Probably Superbar, but it is about Marquette basketball...
http://espn.go.com/espn/page2/story/_/id/7602824/a-glimpse-life-new-york-city-corner-bookie-espn-magazine
Quote
A few minutes pass, the banter fades and the men silently watch the first half of the Marquette game on the overhead TV. Fielding is unusually quiet. Tired. A byproduct of the grind, he says. The everyday grind of traffic, parking, accounting, his kid, his wife, working week in and week out, every holiday, every birthday. But it's more than that. The duplicitous life is also tiring. The secrecy, the lies, the loneliness. Self-preservation means keeping almost everyone at arm's length. Sometimes he imagines being in the mob, having a crew. It'd be more dangerous and he'd make far less money, but at least he'd have confidants.

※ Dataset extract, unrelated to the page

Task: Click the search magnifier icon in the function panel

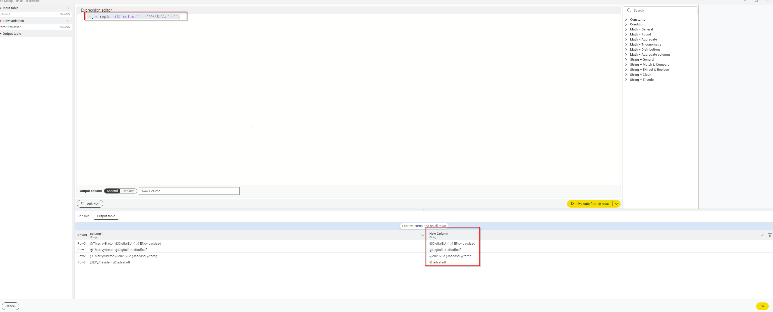Action: click(x=629, y=10)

He talks, during times like these, of going legit. Saving enough money to open a bar. He'd take his son to school every morning, dabble in day-trading, cover a bartending shift or two. "It'd be nice to have a normal life."
But after 14 years in the shadows, it ain't easy stepping into the light. Where else could he earn as much? What other job could provide the thrill he still gets from being handed an envelope with a fat stack of hundreds? "I know part of him wants to get out of the bookie business," says Ritchie, his best friend of 17 years. "But after a point, you're too far into it. You really can't do anything else."
The first half of the game winds down. Marquette brings the ball down for a final shot. It clangs off the front of the rim. Fielding nods. Makes a note in his book. Minutes later the phone rings.